American pizza restaurant chain

Aurelio's Pizza is an Illinois restaurant chain which centers its business around the thin crust variety of Chicago-style pizza. Aurelio's Pizza has three corporate owned stores and 37 franchised locations in six states. Aurelio's Pizza is the oldest Chicago pizza franchise restaurant, franchising since 1974.

==History==
James Aurelio founded Macomb, Illinois' first pizza restaurant, The Italian Village, in 1952. In the mid-1950s, one of James' nephews, Joe Aurelio Jr., came to Macomb to work in the restaurant. Joe eventually moved back home to the Chicago area in 1959 and his cousin Louis Gaetano became co-owner of The Italian Village.

Joe then founded his own pizza restaurant, named Aurelio's. This was a small, four table restaurant on Ridge Rd. in Homewood. Both Aurelios specialized in a distinctive thin crust pizza that was sliced in "Chicago style" square pieces. The company's slogan is "Aurelio's is Pizza!"

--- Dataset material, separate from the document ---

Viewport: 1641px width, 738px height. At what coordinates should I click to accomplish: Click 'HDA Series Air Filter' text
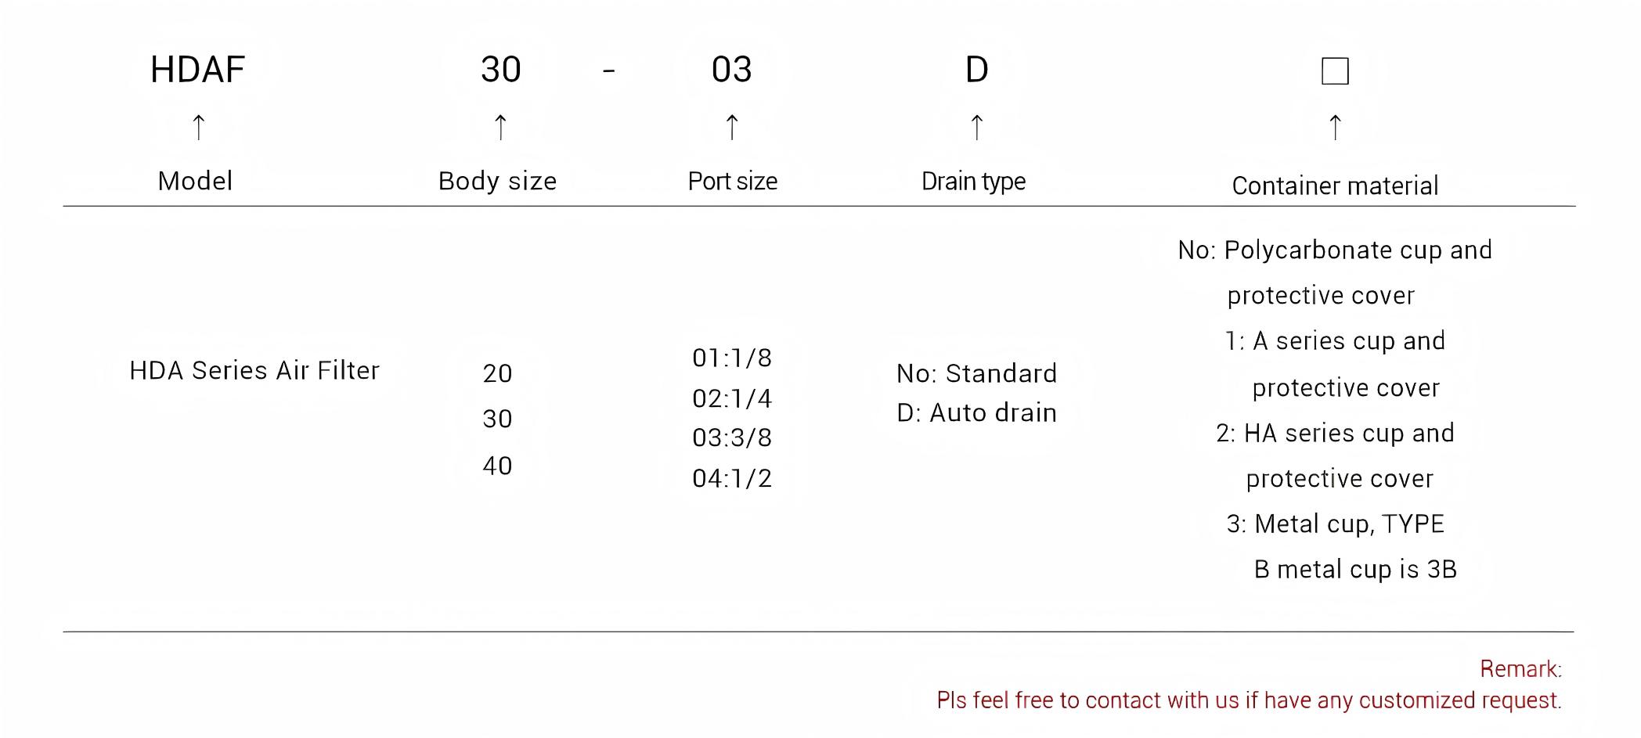tap(254, 370)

When James Aurelio died, Louis Gaetano sold The Italian Village and it became an Aurelio's Pizza franchise. The chain's main competitors are Rosati's Pizza, Nancy's Pizza, and Home Run Inn, as well as many smaller family-owned establishments. The son of James Aurelio, Larry Aurelio, subsequently started a new pizza chain named Larry A's.

The chain's specialties are its thin-crust pizza and "calabrese," known by most as a calzone.

==In popular culture==

In May 2025, Aurelio's Pizza gained publicity through news reports about the newly-elected Pope Leo XIV (born Robert Francis Prevost) and his connections to his hometown of Chicago. The Prevost brothers have been longtime patrons of the restaurant. The chain published a 2024 photo showing the then-Cardinal with family and old friends at the original Aurelio's in Homewood, Illinois during a homecoming visit. Capitalizing on the publicity, Aurelio's revealed that they were trademarking "Pope-a-Roni" for a new pizza recipe.